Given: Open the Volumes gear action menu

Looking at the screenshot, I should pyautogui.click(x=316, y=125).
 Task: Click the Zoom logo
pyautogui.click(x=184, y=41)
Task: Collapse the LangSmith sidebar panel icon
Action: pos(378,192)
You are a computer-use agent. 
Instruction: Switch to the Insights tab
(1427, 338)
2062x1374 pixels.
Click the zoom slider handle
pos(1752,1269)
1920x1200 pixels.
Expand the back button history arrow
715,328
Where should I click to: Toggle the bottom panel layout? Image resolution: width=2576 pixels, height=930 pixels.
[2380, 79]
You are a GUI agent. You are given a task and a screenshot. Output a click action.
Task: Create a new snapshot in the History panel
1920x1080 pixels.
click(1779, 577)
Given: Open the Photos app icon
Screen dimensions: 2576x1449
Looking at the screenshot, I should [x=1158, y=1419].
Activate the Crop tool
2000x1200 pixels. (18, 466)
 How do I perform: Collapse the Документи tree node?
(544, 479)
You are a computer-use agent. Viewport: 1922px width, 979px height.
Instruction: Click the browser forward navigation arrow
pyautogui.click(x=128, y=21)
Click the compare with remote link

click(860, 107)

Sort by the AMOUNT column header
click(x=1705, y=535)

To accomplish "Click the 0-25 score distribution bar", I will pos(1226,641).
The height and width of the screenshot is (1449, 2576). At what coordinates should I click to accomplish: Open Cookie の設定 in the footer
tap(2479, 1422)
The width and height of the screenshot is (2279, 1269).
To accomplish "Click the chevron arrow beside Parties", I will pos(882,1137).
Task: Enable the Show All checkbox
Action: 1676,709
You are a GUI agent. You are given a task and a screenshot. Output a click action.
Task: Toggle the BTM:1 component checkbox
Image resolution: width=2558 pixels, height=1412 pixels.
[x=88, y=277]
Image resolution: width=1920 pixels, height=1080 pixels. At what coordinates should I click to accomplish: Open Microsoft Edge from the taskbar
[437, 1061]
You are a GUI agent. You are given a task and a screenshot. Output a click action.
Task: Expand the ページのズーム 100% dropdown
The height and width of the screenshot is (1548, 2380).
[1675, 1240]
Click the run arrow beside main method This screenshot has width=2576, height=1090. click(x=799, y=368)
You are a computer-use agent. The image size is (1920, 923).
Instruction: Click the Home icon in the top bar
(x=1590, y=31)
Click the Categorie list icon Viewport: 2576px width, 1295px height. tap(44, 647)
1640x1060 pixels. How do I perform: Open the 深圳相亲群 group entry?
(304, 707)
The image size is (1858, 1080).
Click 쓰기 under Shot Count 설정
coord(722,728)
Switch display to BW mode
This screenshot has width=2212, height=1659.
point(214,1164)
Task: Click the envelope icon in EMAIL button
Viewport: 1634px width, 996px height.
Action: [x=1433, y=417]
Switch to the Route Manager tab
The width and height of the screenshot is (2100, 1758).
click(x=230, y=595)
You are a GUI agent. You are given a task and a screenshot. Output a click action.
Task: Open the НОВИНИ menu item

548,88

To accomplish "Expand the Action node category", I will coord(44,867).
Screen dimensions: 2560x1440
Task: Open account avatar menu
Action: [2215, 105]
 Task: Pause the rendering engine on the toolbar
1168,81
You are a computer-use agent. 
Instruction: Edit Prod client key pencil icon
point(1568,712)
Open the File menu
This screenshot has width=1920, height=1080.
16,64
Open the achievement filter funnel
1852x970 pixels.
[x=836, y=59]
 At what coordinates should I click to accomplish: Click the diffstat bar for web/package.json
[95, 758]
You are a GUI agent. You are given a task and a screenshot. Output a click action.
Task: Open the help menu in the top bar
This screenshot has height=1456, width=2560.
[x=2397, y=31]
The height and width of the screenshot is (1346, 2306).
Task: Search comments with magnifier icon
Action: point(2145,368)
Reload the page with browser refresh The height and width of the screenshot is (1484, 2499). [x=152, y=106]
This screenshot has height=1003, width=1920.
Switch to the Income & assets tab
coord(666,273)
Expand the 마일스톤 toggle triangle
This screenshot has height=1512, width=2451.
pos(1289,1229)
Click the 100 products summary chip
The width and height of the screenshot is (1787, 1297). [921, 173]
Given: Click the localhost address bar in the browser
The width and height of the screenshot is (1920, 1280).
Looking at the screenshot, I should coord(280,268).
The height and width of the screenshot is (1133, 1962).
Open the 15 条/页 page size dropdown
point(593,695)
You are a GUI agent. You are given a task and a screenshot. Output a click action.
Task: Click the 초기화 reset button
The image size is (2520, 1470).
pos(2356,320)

### TASK DESCRIPTION
Using the records above, give the number of lines in which the word "computer" occurs, and nothing else.

### TASK RESULT
4